**What to produce**
The reply should hold every record, copied exactly.

(Stored records)

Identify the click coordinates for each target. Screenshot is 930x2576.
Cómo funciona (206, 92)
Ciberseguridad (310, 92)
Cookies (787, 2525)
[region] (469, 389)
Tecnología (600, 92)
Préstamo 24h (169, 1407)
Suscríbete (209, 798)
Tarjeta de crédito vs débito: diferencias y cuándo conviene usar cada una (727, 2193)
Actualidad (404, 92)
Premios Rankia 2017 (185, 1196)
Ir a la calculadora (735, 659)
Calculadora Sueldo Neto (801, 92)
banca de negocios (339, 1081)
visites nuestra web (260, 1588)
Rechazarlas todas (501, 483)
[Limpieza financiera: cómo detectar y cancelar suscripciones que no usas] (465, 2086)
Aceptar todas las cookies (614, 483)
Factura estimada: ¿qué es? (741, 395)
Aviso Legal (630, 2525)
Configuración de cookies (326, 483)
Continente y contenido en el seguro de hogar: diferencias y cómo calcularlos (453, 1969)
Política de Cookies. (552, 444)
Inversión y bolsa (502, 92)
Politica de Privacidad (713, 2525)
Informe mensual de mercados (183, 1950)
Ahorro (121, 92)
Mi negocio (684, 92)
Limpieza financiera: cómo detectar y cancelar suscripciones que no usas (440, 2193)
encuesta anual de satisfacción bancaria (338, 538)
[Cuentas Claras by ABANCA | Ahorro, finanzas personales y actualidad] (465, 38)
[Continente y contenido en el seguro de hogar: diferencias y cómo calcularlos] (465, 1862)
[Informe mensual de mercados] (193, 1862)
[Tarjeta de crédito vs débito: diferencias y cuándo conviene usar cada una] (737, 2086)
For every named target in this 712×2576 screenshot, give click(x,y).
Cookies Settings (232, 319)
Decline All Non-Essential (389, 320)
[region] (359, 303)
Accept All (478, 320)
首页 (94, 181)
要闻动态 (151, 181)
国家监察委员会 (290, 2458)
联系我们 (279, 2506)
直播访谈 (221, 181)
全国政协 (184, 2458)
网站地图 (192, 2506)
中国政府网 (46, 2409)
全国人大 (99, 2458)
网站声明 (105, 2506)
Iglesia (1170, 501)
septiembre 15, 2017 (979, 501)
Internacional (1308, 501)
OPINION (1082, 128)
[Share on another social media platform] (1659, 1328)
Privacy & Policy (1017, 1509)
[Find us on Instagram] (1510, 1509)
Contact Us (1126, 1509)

**Solved problem**
Identify the click coordinates for each target. Screenshot is 930x2576.
Cómo funciona (206, 92)
Ciberseguridad (310, 92)
Cookies (787, 2525)
[region] (469, 389)
Tecnología (600, 92)
Préstamo 24h (169, 1407)
Suscríbete (209, 798)
Tarjeta de crédito vs débito: diferencias y cuándo conviene usar cada una (727, 2193)
Actualidad (404, 92)
Premios Rankia 2017 (185, 1196)
Ir a la calculadora (735, 659)
Calculadora Sueldo Neto (801, 92)
banca de negocios (339, 1081)
visites nuestra web (260, 1588)
Rechazarlas todas (501, 483)
[Limpieza financiera: cómo detectar y cancelar suscripciones que no usas] (465, 2086)
Aceptar todas las cookies (614, 483)
Factura estimada: ¿qué es? (741, 395)
Aviso Legal (630, 2525)
Configuración de cookies (326, 483)
Continente y contenido en el seguro de hogar: diferencias y cómo calcularlos (453, 1969)
Política de Cookies. (552, 444)
Inversión y bolsa (502, 92)
Politica de Privacidad (713, 2525)
Informe mensual de mercados (183, 1950)
Ahorro (121, 92)
Mi negocio (684, 92)
Limpieza financiera: cómo detectar y cancelar suscripciones que no usas (440, 2193)
encuesta anual de satisfacción bancaria (338, 538)
[Cuentas Claras by ABANCA | Ahorro, finanzas personales y actualidad] (465, 38)
[Continente y contenido en el seguro de hogar: diferencias y cómo calcularlos] (465, 1862)
[Informe mensual de mercados] (193, 1862)
[Tarjeta de crédito vs débito: diferencias y cuándo conviene usar cada una] (737, 2086)
For every named target in this 712×2576 screenshot, give click(x,y).
Cookies Settings (232, 319)
Decline All Non-Essential (389, 320)
[region] (359, 303)
Accept All (478, 320)
首页 (94, 181)
要闻动态 (151, 181)
国家监察委员会 (290, 2458)
联系我们 (279, 2506)
直播访谈 (221, 181)
全国政协 (184, 2458)
网站地图 (192, 2506)
中国政府网 (46, 2409)
全国人大 (99, 2458)
网站声明 (105, 2506)
Iglesia (1170, 501)
septiembre 15, 2017 (979, 501)
Internacional (1308, 501)
OPINION (1082, 128)
[Share on another social media platform] (1659, 1328)
Privacy & Policy (1017, 1509)
[Find us on Instagram] (1510, 1509)
Contact Us (1126, 1509)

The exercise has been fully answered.